Interessi personali, peraltro legittimi, ne ho anche io e pure lei Presidente, che diventano il senso politico e l’unico senso dell’agire collettivo. Ambizioni di arricchimento (anche queste legittime) che prudono e fanno a cazzotti con i più acclarati criteri e le più corrette modalità di comportamento. Le più intelligenti. Io sono dentro il sistema, conosco alcune leggi che “vorrebbero” regolamentare alcuni settori: norme, codici, commi, codicilli, parole sante, lettere a formar parole che a nulla servono. Troviamo sempre la scappatoia sa Presidente?
Perchè non si riesce a trovare dei giovani che hanno voglia di cambiare?
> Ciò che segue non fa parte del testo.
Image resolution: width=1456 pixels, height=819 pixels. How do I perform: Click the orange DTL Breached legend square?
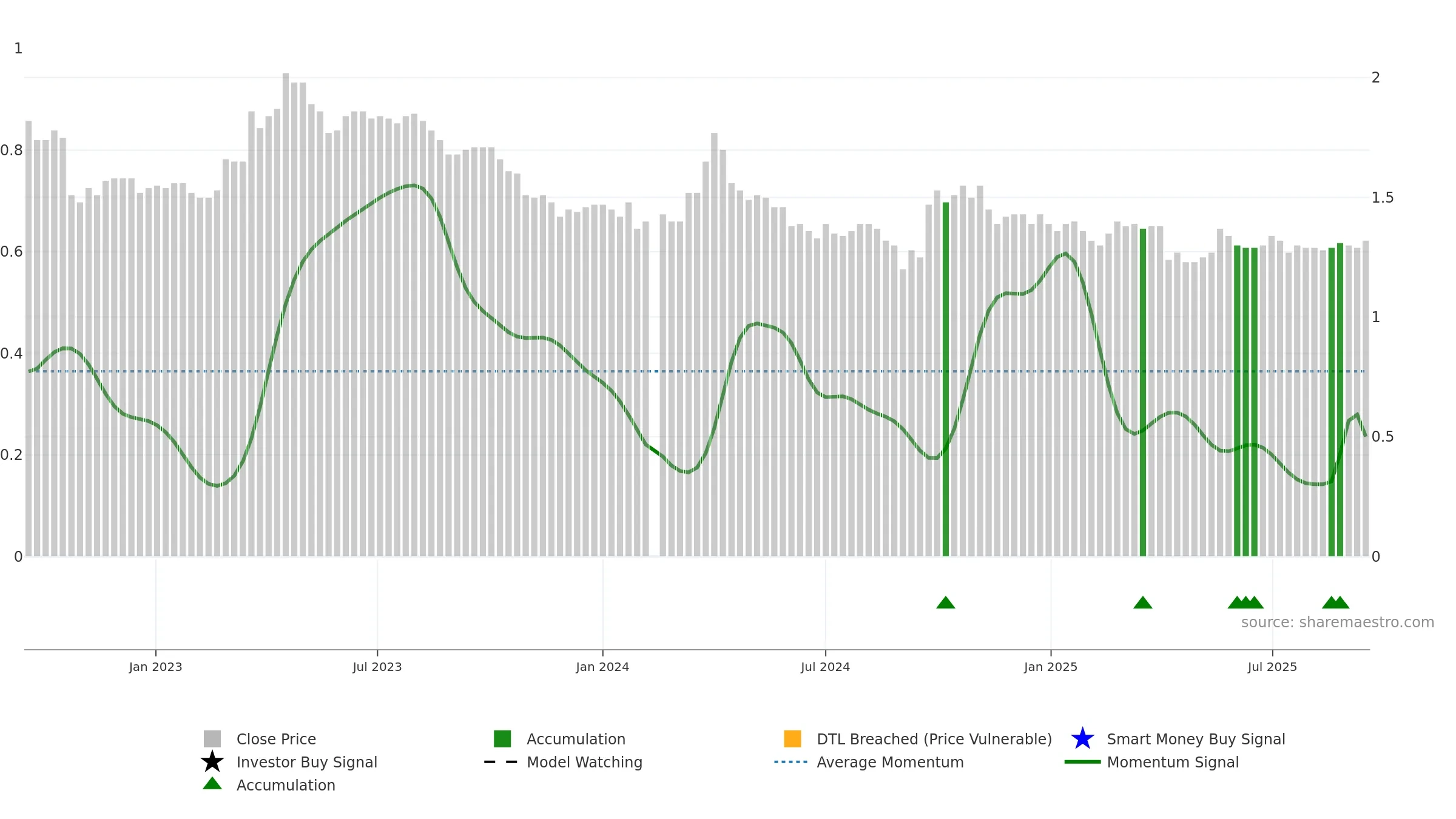(x=792, y=739)
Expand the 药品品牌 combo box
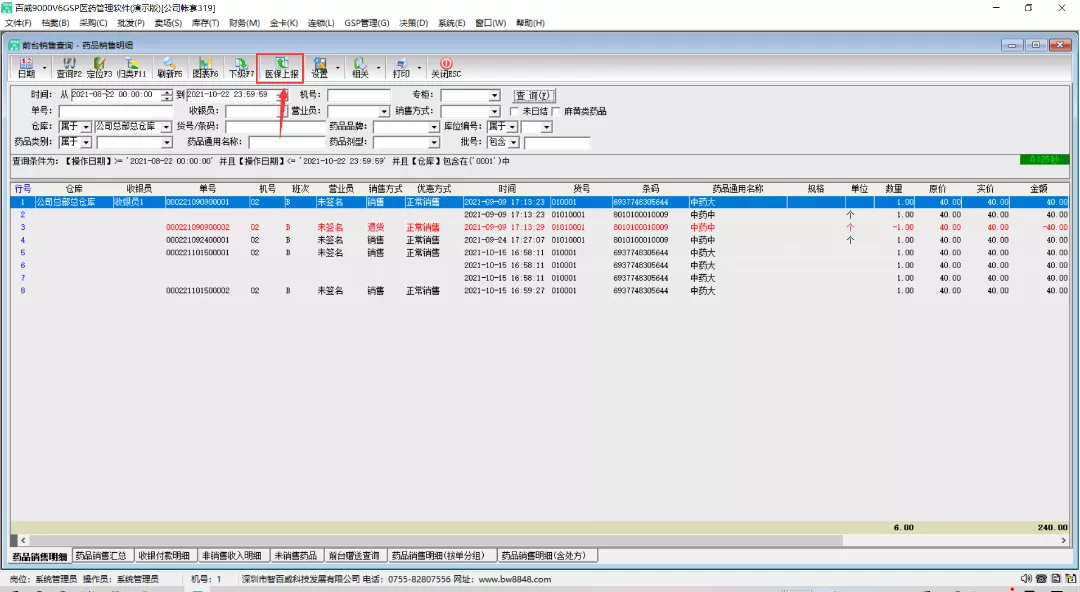 click(x=434, y=127)
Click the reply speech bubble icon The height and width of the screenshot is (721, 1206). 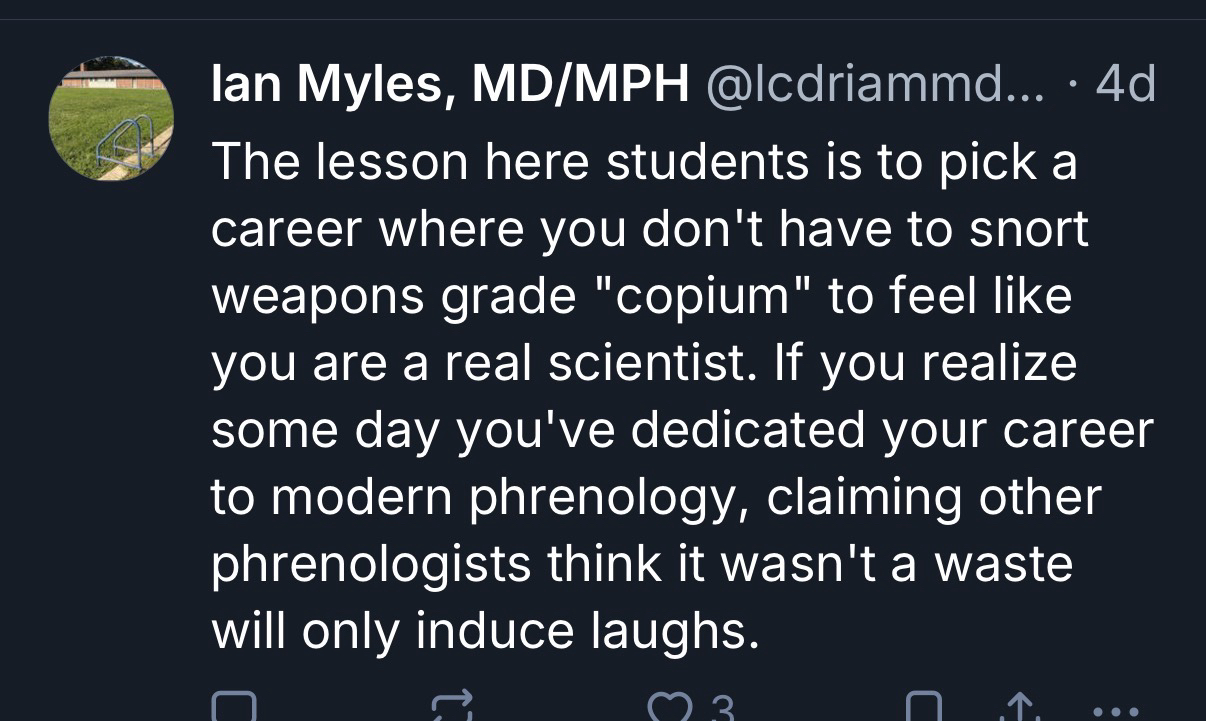[x=235, y=708]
Lo sa? Io si. Perchè tutti noi siamo fatti con lo stampo: “perchè cambiare se le cose a me son sempre andate bene così?”.
Lei, Presidente: io la reputo una persona di coraggio sublime, di irreprensibilità etica e morale acclarate, di grandi intelligenza e sensibilità, con rispetto per le norme, per la vita, per l’uomo.
Si attorni di persone come lei. Le scovi perdio!
Guardi che, anche se nascoste per ovvi motivi di disperazione e senso di frustrata rassegnazione, ci siamo. Anche se non abbiamo fatto parte, e forse è un vantaggio che sarebbe ora di sfruttare, di alcuna formazione, partito o segreteria politica.
Guardi che ci siamo!
Le sto scrivendo dopo averla vista da Fazio, a “che tempo che fa”, ben sdraiato sul divano che ho pagato coi soldi lavorati da me. Mi affascina in lei l’acume dialettico, la capacità di scovare dentro l’attuale per coglierne gli aspetti che esulano dall’immediato, la si dovrebbe chiamare lungimiranza. Ebbene Le invidio questa e tante altre capacità: le sfrutti Presidente. Come posso aiutarla? Come posso, nel mio piccolissimo, darle una mano?
Ho evitato di entrare in dettagli particolari, in questioni che sono alla base del mio malessere, per non annoiarla oltre e perchè, lo capirà da sè, sono lì, sulla scrivania, ben poggiate ed in vista. Non occorre mica ribadirle. I DICO… che sarà mai, voi li avete da 15 anni… i portaborse in nero…che sarà…mai, figurarsi se un italiano si scandalizza più. Vede…se continuo rischio di banalizzare questo mio messaggio… perciò evito accontentandomi di aver enumerato solo due fesserie, due inezie in confronto a cose ben più importanti.
La esorto e La prego, Presidente, legga questo mio messaggio, si metta in contatto con me. Non voglio essere nessuno. Niente di più che un cittadino italiano che vuole sentirsi italiano.
E’ la prima volta che mi rivolgo ad un Politico. L’unico che, nonostante per molti aspetti non la pensa come me, reputo capace di leggere queste righe e non buttarle nello scarico.